Page extract:
Multicore computers are becoming more and more common. There seems to be only some many gigahertz that computer manufactures can squeeze out of CPU’s. The real growth in computer performance will likely be in the number of cores contained in a computer’s CPU. As of the writing of this document, October 25, 2009, Intel i7 computers can be had for around $1000 USD. An i7 computer makes use of a Quadcore Hyperthreading CPU. This results in 8 processes being available to programs running on this computer. It is virtually impossible to buy a single-core desktop computer.
Unfortunately programs will not take advantage of these new multicore machines unless the program is written to be multithread. A non-threaded application will simply consume nearly all of the processing power of one core and leave the remaining cores virtually idle. Writing programs to be multithread can be tricky. You must be able to break the task up into smaller packets that each thread can process. At some point the threads usually must communicate with each other and aggregate the job back together.

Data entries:
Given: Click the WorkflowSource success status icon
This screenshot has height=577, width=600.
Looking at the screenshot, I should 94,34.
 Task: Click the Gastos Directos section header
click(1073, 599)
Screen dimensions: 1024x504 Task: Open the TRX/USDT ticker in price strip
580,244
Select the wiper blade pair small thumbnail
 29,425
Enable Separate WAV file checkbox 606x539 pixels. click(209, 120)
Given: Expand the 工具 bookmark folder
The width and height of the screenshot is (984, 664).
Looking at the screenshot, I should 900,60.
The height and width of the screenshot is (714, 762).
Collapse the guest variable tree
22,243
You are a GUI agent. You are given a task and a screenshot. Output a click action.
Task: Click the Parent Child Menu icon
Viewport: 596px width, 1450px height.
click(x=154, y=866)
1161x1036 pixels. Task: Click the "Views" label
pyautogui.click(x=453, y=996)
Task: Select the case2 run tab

Tasks:
a: Answer these questions from the passage on multicore computers, one answer per line, marked the same way:
(i) What date does the passage give as the time of its writing?
(ii) How many processes become available to programs on an i7 computer?
(iii) What happens to the remaining cores when a non-threaded application runs?
b: Rewrite part of the passage on multicore computers, substituting "processors" for "cores". Begin at the words "Unfortunately programs will", and stop after "job back together.".
c: Continue the passage on multicore computers from the point where it stops.
The data entries are separate from the multicore text and unrelated to it.

Responses:
a:
(i) October 25, 2009.
(ii) 8 processes.
(iii) They are left virtually idle.

b:
Unfortunately programs will not take advantage of these new multicore machines unless the program is written to be multithread. A non-threaded application will simply consume nearly all of the processing power of one core and leave the remaining processors virtually idle. Writing programs to be multithread can be tricky. You must be able to break the task up into smaller packets that each thread can process. At some point the threads usually must communicate with each other and aggregate the job back together.

c:
Neural network training is a very time consuming task. Computers can run for hours, if not days, on a single training task. Supervised neural networks are generally trained with resilient propagation (RPROP) or back propagation. RPROP is the more modern of the two and is almost always the preferred solution. I wanted to enhance the Encog Artificial Intelligence Framework to make use of multithreading to provide fast training on multicore machines. I began Googling for how others might have done it. Unfortunately I did not find much on the topic of multithreaded implementations of back propagation or resilient propagation. I found some solutions, but I had my doubts as to how effective they would with large numbers of processors. I wanted a solution that would work with a potentially large number of processors. I did not want a great deal of synchronization between the threads either, as I may want to run this from a grid of computers at some point.
At this point, as of Encog 2.2, I have a fairly efficient multithreaded training process in place. It only works on a single computer at this point, I will leave a grid implementation for a future version of Encog. This is implemented in the Encog class MultiPropagation. Multi Propagation, or MPROP, is a special training technique introduced in Encog that is based on Resilient Propagation.
A short example is provided that will train a neural network with both MPROP and RPROP. This allows me to compare the overall performance of MPROP on various computer hardware. The following is the main method performs this comparison.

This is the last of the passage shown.